Deo Chandra Dubey vs Gangotri Tiwari on 6 January, 2010

Author: Sunil Kumar Sinha

Bench: Rajeev Gupta, Sunil Kumar Sinha

       

  

  

 
 
            HIGH COURT OF CHATTISGARH AT BILASPUR       






             Criminal Revision No. 345 of 2002




                    Deo   Chandra  Dubey
                                       ...Petitioners



                          Versus


                1.  Gangotri    Tiwari

                 2.  Malti  Devi

                 3.  Rakesh  Kumar

                 4.  The    State   of   Chhattisgarh
                                           ...Respondents

  (Criminal Revision under Section 397/401of The Code of
                    Criminal Procedure)

!     Mr. Atanu Ghosh, Advocate for the petitioner


^     Mr. N.K. Chatterjee, Advocate for respondents 1 to 3.
      Mr.   Sudhir  Bajpai,  Dy.  Govt.  Advocate,  for  the State/respondent No.4.

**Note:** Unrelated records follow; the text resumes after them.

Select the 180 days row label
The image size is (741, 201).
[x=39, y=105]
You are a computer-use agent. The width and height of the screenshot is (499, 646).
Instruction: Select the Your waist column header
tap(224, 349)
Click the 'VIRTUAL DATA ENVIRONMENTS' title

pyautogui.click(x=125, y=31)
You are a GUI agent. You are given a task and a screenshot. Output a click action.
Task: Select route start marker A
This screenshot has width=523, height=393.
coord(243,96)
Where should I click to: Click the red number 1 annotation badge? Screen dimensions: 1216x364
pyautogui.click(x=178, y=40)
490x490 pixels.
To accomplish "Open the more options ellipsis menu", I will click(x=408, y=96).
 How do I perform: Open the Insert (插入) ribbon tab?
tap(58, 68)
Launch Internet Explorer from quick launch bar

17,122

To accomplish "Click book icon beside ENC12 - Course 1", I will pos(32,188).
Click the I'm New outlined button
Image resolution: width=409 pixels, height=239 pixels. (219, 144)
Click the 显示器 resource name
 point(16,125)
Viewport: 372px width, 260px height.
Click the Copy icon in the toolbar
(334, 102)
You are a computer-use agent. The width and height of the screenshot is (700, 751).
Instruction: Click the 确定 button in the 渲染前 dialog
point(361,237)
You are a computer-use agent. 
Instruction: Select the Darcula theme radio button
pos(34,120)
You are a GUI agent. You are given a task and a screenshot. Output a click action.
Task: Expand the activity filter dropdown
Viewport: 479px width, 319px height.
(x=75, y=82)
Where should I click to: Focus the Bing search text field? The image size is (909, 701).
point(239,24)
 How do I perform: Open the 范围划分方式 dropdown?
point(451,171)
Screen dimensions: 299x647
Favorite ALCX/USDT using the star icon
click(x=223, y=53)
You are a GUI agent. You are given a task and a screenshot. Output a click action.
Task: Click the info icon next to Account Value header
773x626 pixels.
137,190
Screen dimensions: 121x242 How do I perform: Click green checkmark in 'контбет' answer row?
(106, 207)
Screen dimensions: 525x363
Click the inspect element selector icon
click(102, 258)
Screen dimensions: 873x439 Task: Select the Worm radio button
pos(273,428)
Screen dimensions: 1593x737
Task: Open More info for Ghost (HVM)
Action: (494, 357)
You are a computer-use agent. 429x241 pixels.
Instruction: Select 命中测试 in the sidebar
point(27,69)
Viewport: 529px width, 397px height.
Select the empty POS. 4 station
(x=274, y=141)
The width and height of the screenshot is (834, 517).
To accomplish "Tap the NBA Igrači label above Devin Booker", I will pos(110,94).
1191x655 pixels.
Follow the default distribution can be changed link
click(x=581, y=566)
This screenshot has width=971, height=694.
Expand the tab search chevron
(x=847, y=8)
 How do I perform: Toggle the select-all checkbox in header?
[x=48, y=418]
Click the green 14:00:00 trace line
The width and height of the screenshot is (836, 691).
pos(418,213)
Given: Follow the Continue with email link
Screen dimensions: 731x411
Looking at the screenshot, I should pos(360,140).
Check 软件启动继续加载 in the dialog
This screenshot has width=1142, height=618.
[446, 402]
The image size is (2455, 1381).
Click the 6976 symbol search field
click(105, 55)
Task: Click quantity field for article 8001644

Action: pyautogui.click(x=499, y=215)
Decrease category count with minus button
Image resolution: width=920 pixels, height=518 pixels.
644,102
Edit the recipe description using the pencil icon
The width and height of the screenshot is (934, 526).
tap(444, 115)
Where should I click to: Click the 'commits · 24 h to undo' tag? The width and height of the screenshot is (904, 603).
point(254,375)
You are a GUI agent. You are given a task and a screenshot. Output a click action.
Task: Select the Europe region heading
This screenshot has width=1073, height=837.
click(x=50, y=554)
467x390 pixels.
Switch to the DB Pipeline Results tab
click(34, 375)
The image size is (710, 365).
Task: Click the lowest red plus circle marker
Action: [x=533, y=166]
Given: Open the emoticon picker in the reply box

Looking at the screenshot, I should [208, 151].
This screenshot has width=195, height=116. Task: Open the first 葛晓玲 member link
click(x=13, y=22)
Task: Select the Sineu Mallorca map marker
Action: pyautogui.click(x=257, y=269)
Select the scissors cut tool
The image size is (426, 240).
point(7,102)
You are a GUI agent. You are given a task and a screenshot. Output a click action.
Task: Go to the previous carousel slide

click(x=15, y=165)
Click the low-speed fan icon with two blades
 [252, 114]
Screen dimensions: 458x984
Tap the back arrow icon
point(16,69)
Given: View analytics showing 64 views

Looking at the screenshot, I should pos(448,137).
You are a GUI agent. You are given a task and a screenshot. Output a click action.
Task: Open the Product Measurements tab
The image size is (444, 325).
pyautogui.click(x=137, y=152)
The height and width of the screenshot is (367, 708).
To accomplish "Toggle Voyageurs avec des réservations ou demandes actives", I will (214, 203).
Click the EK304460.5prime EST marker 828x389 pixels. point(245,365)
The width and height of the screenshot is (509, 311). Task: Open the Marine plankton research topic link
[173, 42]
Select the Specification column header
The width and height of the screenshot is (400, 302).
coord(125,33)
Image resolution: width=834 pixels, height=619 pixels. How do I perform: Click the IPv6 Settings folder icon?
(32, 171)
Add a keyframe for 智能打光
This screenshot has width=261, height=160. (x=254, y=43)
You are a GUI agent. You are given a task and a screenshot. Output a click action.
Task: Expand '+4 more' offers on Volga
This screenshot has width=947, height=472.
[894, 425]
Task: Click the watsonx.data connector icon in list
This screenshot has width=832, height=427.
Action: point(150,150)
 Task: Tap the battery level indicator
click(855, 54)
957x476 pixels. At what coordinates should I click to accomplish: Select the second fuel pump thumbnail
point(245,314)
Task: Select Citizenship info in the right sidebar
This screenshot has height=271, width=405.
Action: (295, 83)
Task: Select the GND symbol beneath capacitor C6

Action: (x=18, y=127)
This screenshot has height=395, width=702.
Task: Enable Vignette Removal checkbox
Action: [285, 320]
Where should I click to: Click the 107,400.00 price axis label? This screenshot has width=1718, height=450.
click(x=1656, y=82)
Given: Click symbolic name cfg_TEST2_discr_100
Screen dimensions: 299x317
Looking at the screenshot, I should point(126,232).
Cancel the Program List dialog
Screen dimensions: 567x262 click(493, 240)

Honble Shri Rajeev Gupta,Honble Shri Sunil Kumar Sinha, J 



       Dated:06/01/2010


:       Judgment

                         JUDGMENT

(06.01.2010) Following judgment of the Court was delivered by Sunil Kumar Sinha, J.

(1) Being aggrieved with the judgment of acquittal dated 24.4.2002 passed by the Additional Sessions Judge, Baikunthpur, District Korea (C.G.) in Sessions Trial No. 6/2002, the petitioner/father of the deceased has filed this criminal revision.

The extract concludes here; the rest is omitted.